**TASK**
For this listing, reproduce the line with "Task: Click the plus stepper for Word Limit", the line with "Task: Open the Allergies tab", and the lines between, exactly as they stand. Leave out pictures and all other lines.

**MATERIAL TO PROCESS**

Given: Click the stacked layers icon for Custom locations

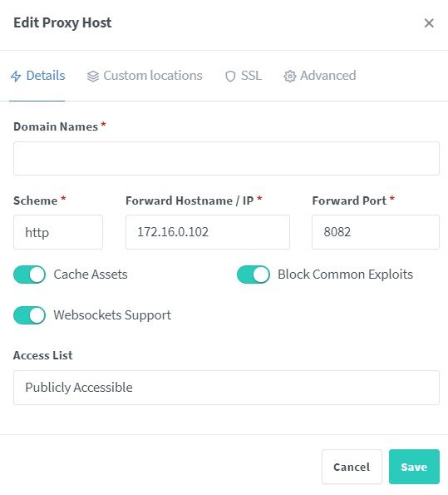Looking at the screenshot, I should pyautogui.click(x=93, y=76).
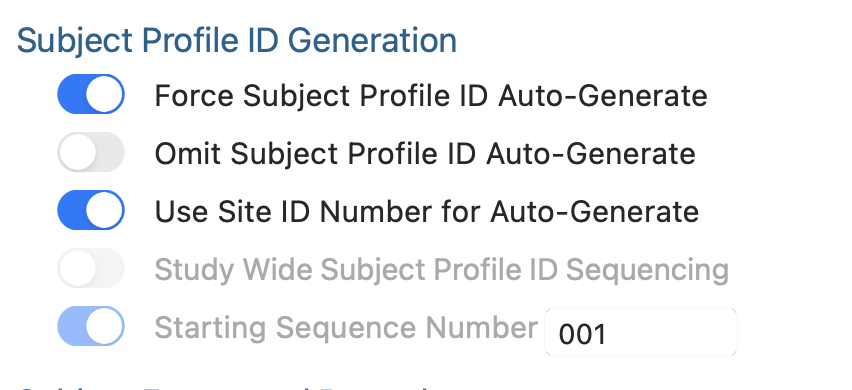Click the white knob on the Force Auto-Generate switch

(x=104, y=94)
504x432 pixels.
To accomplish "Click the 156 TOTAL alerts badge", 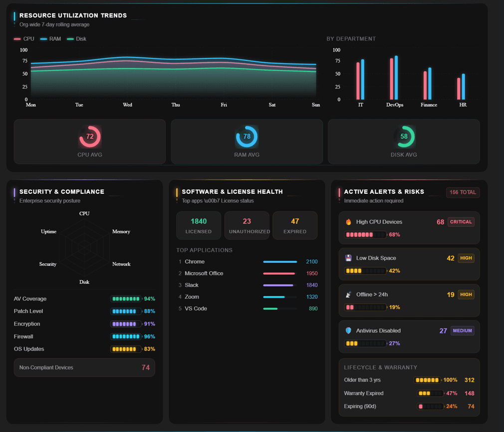I will click(463, 192).
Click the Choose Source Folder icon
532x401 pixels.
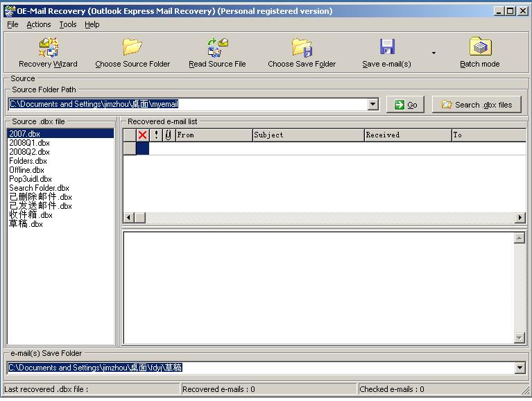[132, 47]
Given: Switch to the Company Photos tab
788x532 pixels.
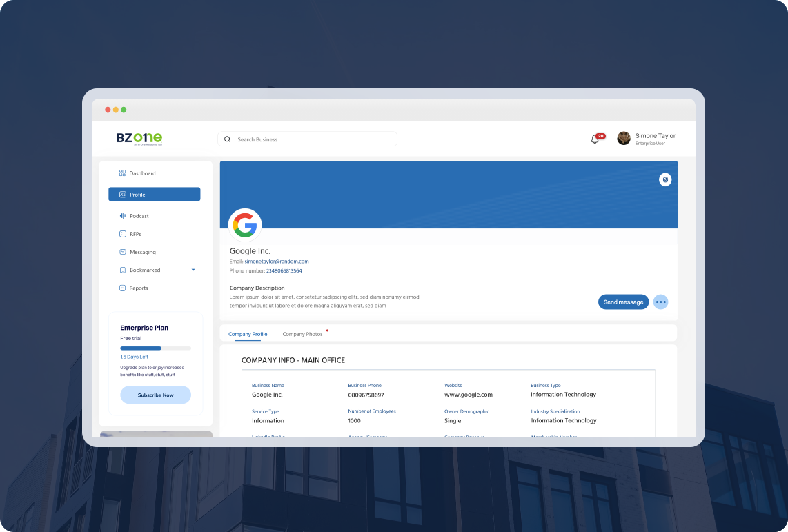Looking at the screenshot, I should pos(302,334).
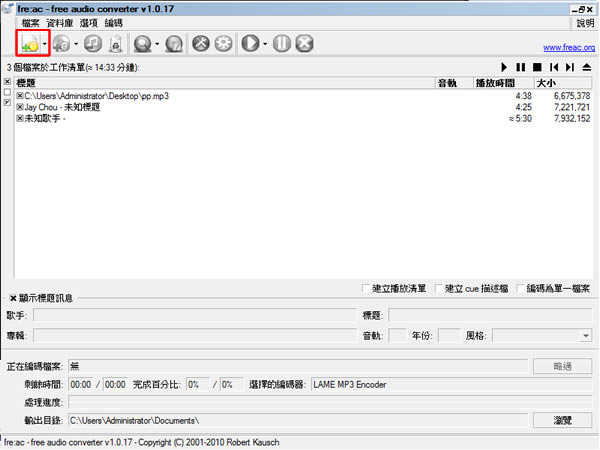600x450 pixels.
Task: Open general settings wrench icon
Action: tap(200, 44)
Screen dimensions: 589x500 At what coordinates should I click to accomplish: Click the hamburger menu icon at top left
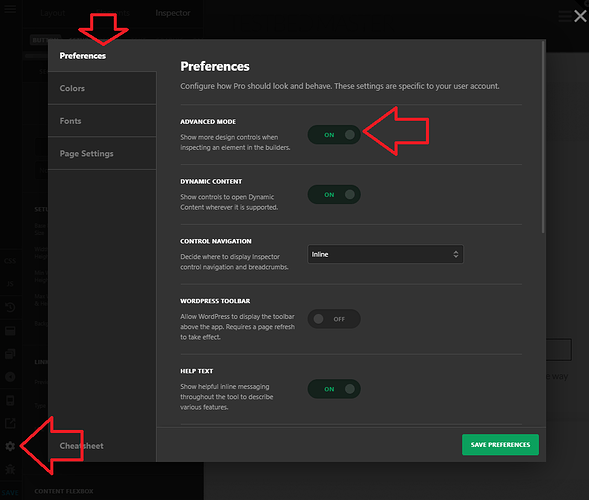click(10, 9)
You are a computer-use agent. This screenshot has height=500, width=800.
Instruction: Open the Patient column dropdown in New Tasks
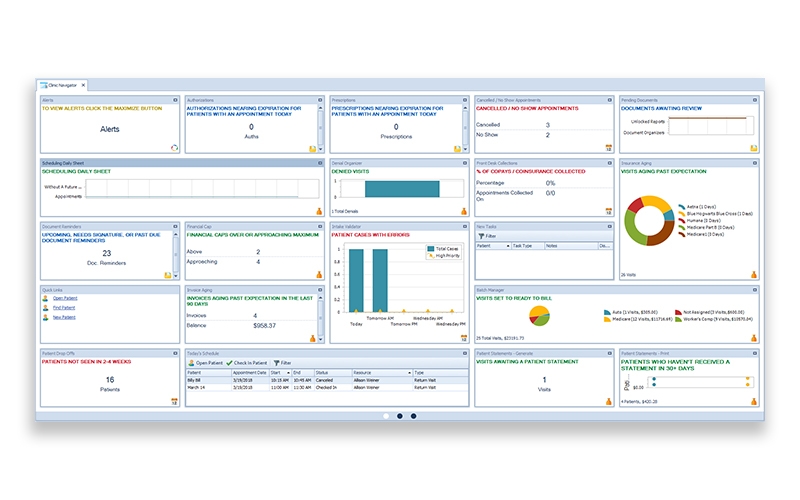pos(508,246)
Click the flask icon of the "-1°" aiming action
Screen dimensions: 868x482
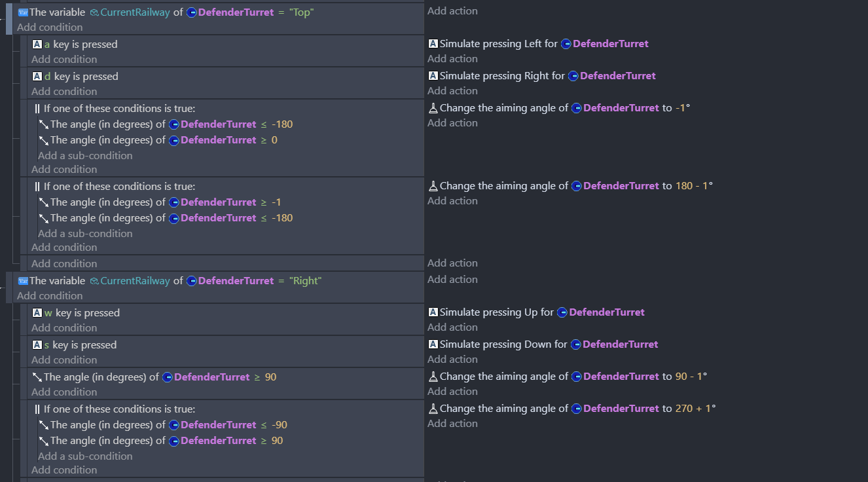click(x=433, y=108)
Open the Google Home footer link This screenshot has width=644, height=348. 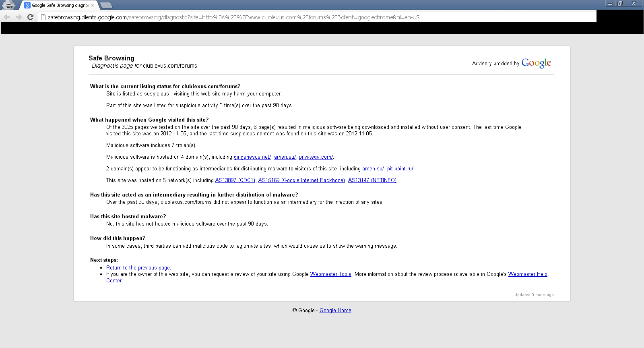point(335,311)
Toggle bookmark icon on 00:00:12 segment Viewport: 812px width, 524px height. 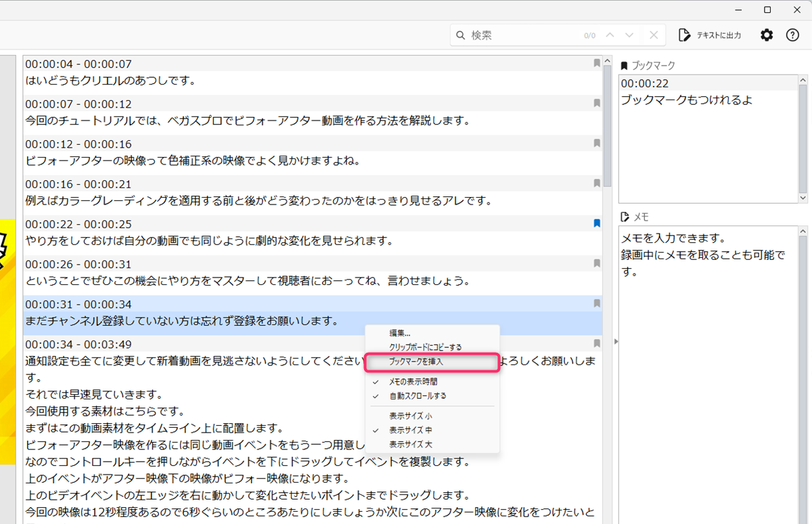[597, 144]
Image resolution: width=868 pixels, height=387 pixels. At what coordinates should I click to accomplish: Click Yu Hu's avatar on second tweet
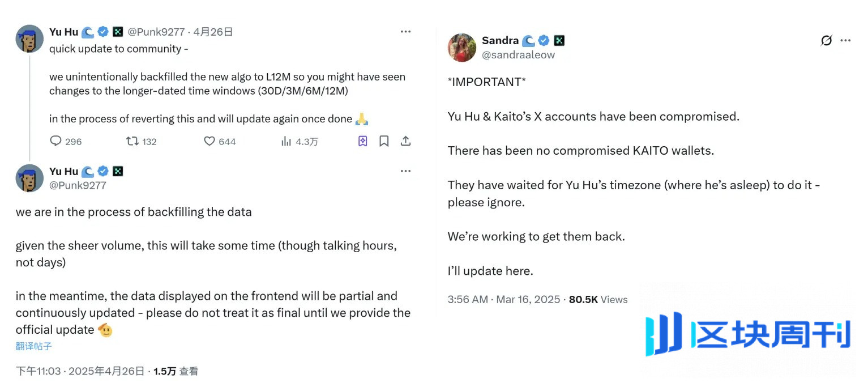(x=29, y=178)
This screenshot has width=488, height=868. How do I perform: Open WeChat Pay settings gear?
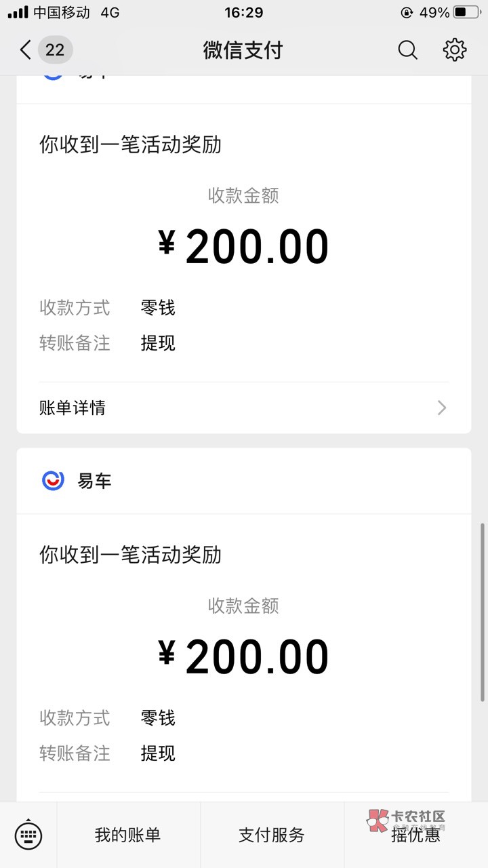pos(454,50)
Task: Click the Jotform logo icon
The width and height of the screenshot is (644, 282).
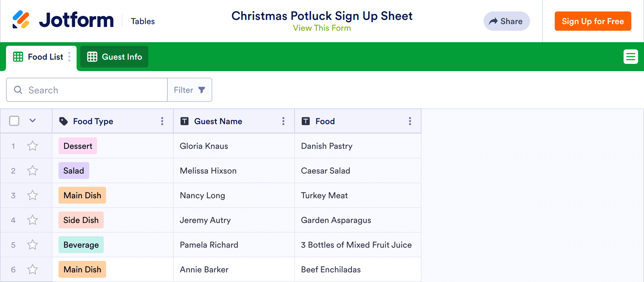Action: tap(21, 20)
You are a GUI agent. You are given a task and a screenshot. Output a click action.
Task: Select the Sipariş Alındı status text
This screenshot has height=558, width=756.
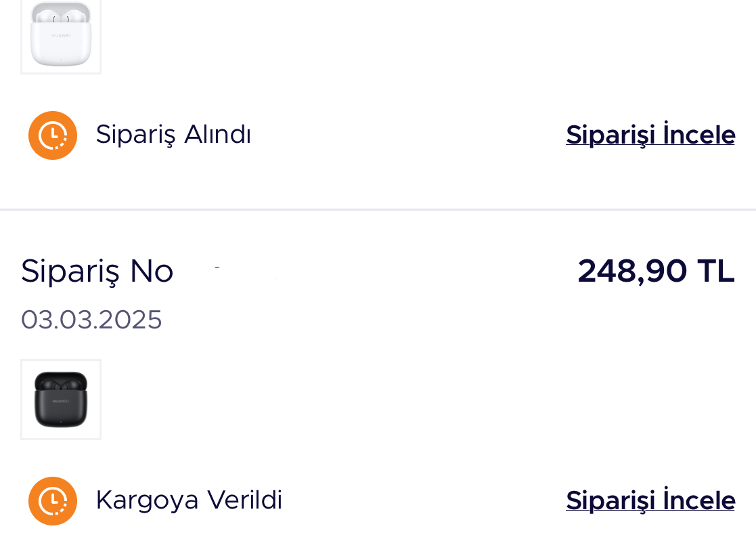point(173,135)

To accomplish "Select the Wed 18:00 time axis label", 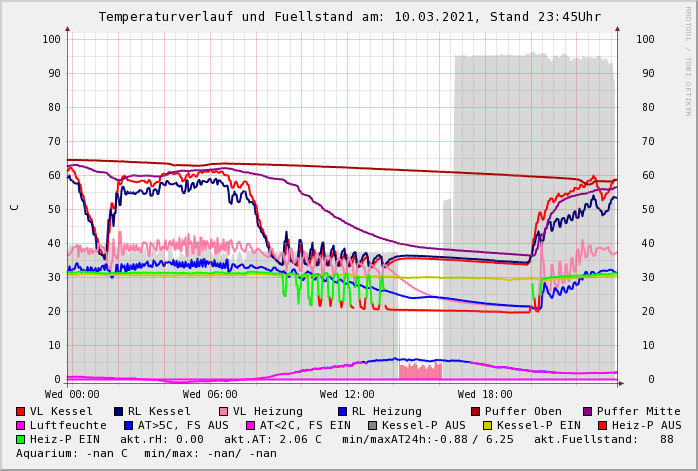I will point(484,395).
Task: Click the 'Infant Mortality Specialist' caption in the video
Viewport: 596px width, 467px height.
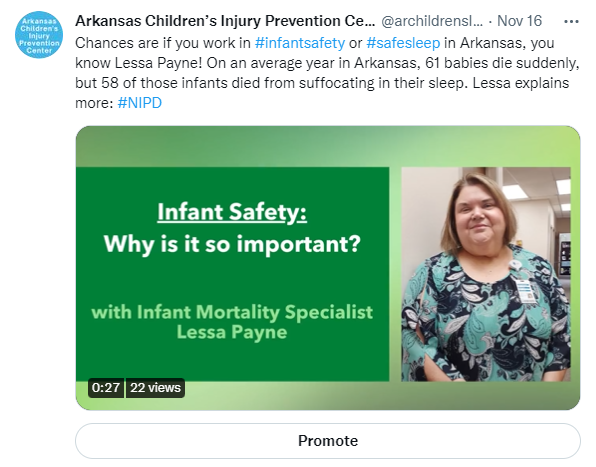Action: pyautogui.click(x=255, y=312)
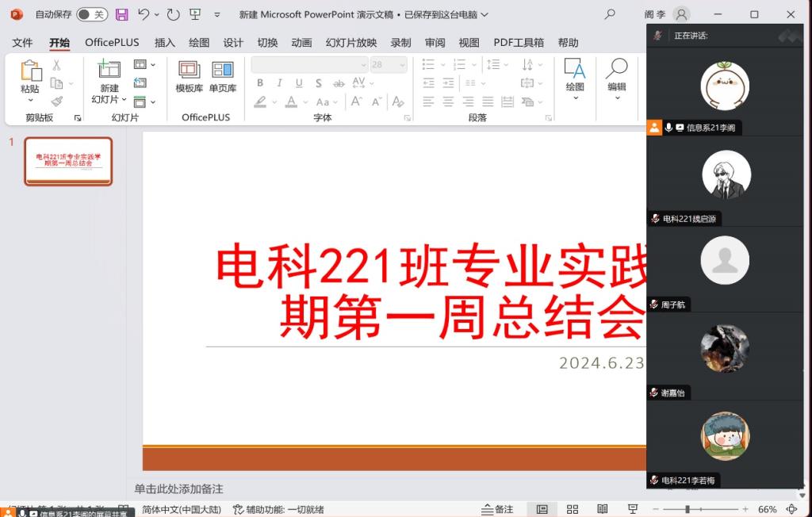Viewport: 812px width, 517px height.
Task: Switch to slide sorter view
Action: point(572,509)
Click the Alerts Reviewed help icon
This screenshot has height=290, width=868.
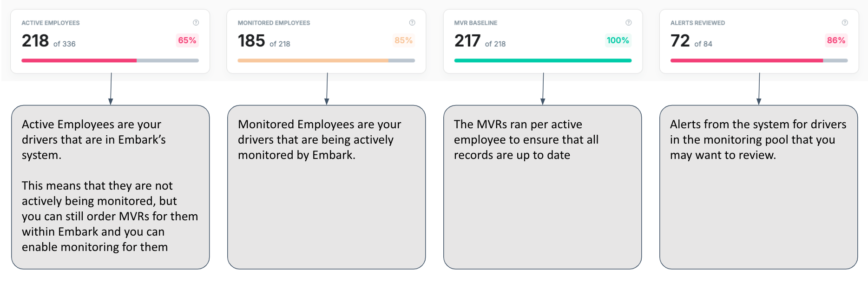coord(845,22)
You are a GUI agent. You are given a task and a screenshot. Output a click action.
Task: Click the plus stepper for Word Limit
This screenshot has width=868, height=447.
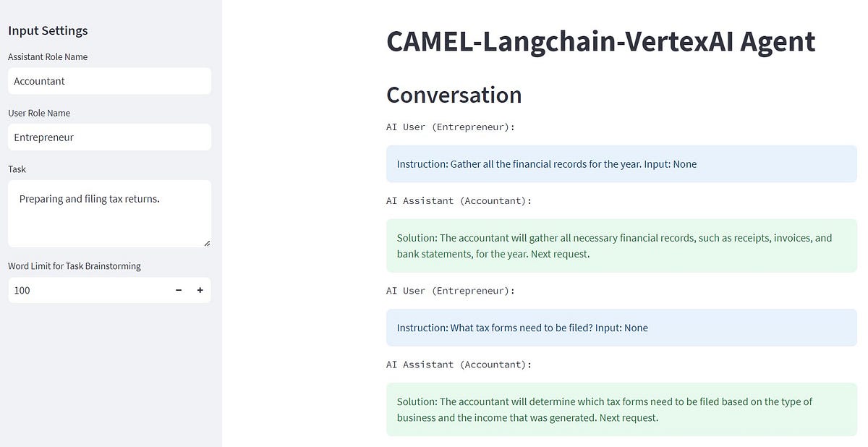tap(200, 290)
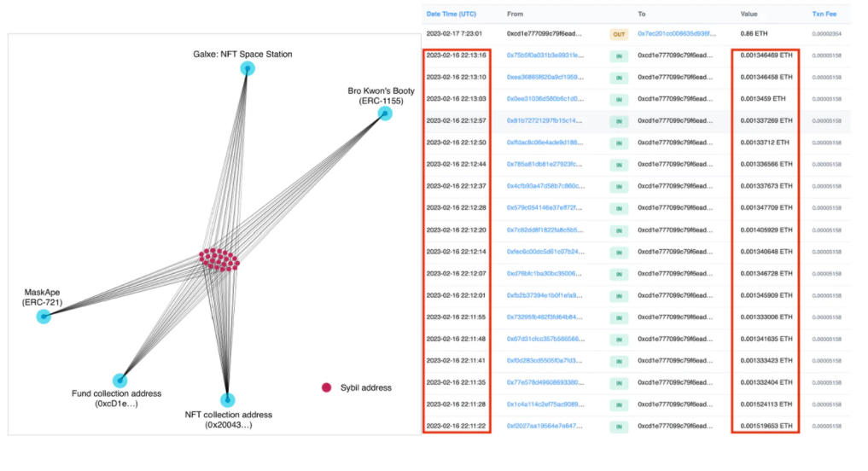This screenshot has width=868, height=471.
Task: Click the 0x81b72721297fb15c14 sender link
Action: click(545, 120)
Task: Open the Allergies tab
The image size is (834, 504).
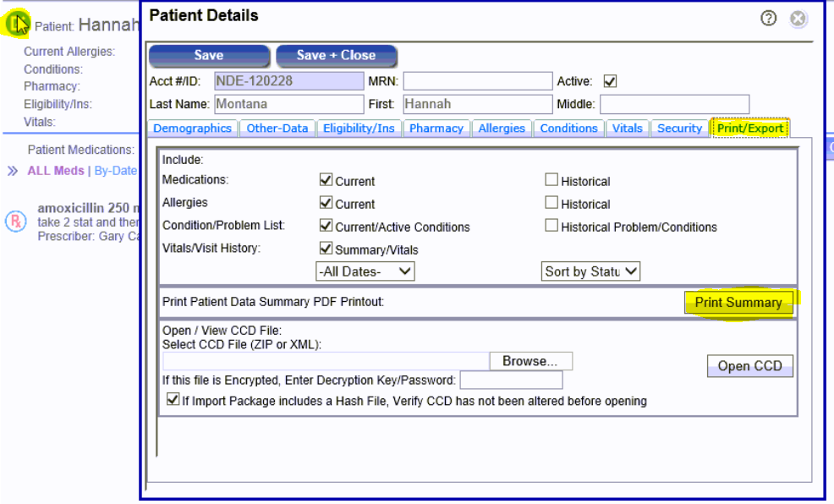Action: pos(502,129)
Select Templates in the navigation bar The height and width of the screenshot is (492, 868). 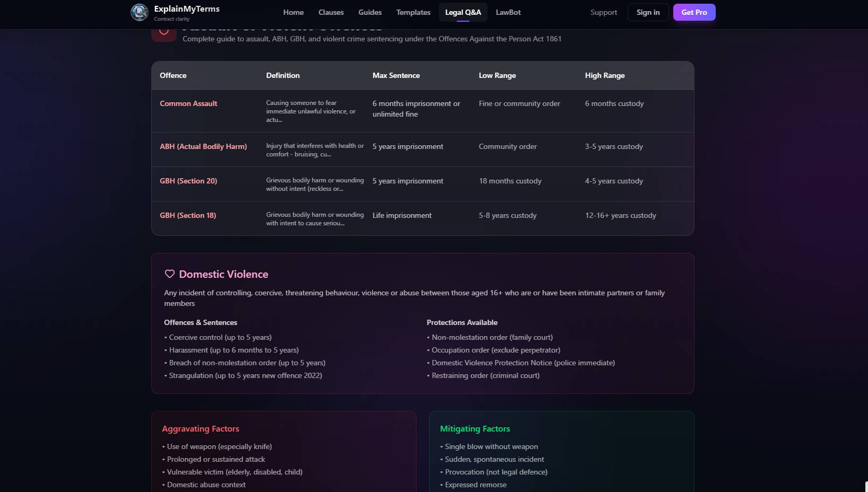413,12
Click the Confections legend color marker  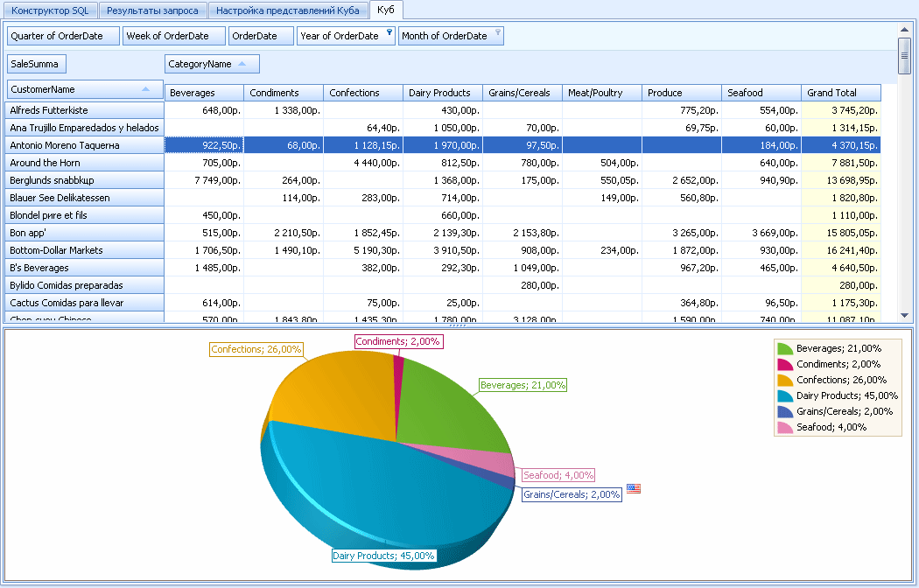[x=784, y=380]
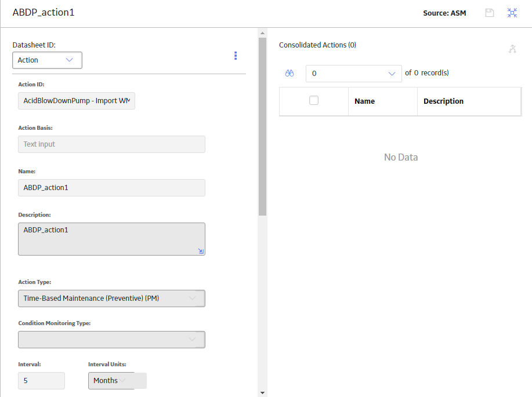Toggle the select-all checkbox in table header
The height and width of the screenshot is (397, 532).
[314, 100]

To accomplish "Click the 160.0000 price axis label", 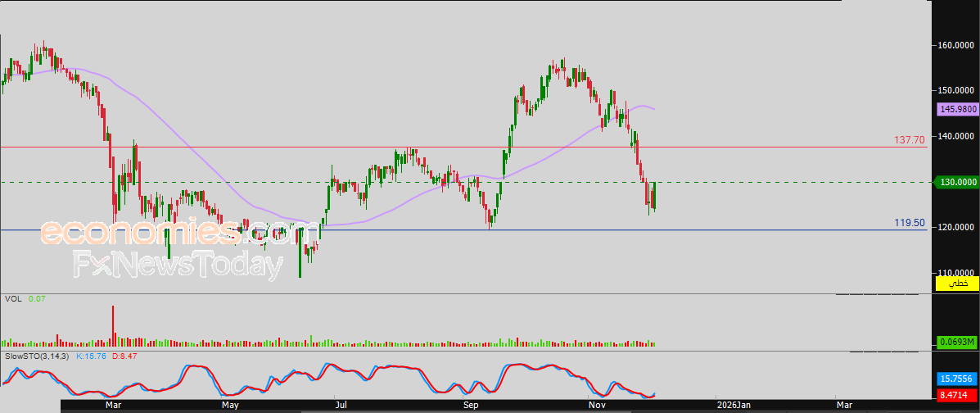I will click(x=956, y=46).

**SOLUTION BELOW**
Task: Click the plus stepper for Word Limit
This screenshot has width=868, height=447.
tap(200, 290)
This screenshot has width=868, height=471.
Task: Click the 0x81b72721297fb15c14 sender link
Action: click(545, 120)
Task: Open the Allergies tab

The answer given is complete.